For a classification task I try to compare two models (with SVM) where the difference between the models is just one feature (namely, cult_distance & inst_dist). Even after HP-tuning (using GridSearchCV) both models show the exact same accuracy. When I try a third model with both cult_distance & inst_dist in the model, still the exact same accuracy. My code is below and in the screenshot you see the classification report. As you can see in the report, the minority class is not predicted. I think my model is overfitting but I don't know how to solve this. Note: also when I run the model without any other features than cult_distance & inst_dist, the accuracy is still the same.
features1 = ['inst_dist', 'cult_distance', 'deal_numb', 'acq_sic', 'acq_stat', 'acq_form',
'tar_sic', 'tar_stat', 'tar_form', 'vendor_name', 'pay_method',
'advisor', 'stake', 'deal_value', 'days', 'sic_sim']
X = data.loc[:, features1]
y = data.loc[:, ['deal_status']]
### training the model
X_train, X_test, y_train, y_test = train_test_split(X, y, random_state=1, train_size = .75)
# defining parameter range
rfc = svm.SVC(random_state = 0)
param_grid = {'C': [0.001],
'gamma': ['auto'],
'kernel': ['rbf'],
'degree':[1]}
grid = GridSearchCV(rfc, param_grid = param_grid, refit = True, verbose = 2,n_jobs=-1)
# fitting the model for grid search
grid.fit(X_train, y_train)
# print best parameter after tuning
grid_predictions = grid.predict(X_test)
# print classification report
print(classification_report(y_test, grid_predictions))
EDIT: After a useful comment, I used class_weight to insert in the dataset. However the accuracy of the data is much lower than the baseline of 0.76?
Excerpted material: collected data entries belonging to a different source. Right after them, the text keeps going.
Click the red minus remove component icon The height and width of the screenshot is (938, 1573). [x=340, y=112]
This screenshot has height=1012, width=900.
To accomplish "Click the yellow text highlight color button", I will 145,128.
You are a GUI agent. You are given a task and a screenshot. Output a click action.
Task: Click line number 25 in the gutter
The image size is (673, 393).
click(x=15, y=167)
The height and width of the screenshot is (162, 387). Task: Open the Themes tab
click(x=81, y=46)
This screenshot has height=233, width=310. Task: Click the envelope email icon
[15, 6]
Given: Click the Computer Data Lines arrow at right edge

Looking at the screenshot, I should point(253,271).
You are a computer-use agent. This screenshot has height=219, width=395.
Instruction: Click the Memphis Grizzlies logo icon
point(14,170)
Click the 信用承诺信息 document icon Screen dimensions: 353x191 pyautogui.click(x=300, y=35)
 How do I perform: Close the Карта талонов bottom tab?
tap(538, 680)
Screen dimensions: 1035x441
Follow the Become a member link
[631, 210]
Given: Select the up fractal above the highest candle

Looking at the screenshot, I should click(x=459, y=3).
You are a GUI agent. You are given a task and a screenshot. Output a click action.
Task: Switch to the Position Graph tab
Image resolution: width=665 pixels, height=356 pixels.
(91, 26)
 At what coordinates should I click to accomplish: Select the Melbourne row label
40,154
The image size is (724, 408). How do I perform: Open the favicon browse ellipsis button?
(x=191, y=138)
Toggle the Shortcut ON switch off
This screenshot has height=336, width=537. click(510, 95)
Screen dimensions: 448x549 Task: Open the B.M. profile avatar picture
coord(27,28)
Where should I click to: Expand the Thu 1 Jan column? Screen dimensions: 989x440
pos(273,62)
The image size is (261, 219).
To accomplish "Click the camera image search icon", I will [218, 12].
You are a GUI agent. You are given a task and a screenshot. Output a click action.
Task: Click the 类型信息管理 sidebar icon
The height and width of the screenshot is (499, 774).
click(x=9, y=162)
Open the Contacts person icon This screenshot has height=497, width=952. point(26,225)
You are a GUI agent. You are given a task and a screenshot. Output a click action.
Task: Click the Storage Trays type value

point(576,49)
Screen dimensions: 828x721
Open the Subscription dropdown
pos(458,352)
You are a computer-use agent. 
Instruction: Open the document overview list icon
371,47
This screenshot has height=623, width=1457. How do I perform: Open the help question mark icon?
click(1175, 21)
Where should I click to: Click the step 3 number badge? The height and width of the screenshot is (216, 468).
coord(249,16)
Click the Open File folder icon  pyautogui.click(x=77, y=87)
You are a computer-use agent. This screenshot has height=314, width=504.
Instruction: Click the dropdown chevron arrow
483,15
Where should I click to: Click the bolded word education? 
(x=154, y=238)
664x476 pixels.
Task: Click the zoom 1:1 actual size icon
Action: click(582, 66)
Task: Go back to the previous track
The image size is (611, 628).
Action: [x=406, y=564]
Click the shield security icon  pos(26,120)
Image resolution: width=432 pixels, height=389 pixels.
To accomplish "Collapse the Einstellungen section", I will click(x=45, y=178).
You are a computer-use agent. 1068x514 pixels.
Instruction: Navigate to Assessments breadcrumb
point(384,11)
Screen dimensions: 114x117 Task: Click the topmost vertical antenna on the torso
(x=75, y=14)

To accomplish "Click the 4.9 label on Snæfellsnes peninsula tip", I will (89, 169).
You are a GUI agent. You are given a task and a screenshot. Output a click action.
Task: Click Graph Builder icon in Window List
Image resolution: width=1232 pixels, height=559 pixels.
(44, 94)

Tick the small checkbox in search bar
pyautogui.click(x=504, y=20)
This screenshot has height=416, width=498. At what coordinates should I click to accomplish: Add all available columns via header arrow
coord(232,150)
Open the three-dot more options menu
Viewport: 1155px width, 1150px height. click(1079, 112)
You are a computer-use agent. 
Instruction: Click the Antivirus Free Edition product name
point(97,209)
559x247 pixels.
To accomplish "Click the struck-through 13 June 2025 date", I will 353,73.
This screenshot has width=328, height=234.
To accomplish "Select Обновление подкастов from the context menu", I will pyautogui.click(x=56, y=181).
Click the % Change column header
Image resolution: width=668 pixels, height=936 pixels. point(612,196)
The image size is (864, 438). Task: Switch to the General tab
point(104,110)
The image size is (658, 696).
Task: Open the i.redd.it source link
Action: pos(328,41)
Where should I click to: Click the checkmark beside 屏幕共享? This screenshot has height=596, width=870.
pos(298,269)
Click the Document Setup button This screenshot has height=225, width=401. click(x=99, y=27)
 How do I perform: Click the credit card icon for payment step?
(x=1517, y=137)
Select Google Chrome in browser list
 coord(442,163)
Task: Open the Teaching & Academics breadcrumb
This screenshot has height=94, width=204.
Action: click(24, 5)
CodePudding user response:
The problem seems to be connected with unbalanced dataset. One class present much more in your dataset, so model learns to predict only that class. There are numerous ways to combat that, the simplest one is to adjust class_weight
parameter in your model. In your situation it should be around class_weight = {0 : 3.2, 1 : 1}
as second class is 3 times more popular. You can calculate that using compute_class_weight
from sklearn.
Hope that was helpful!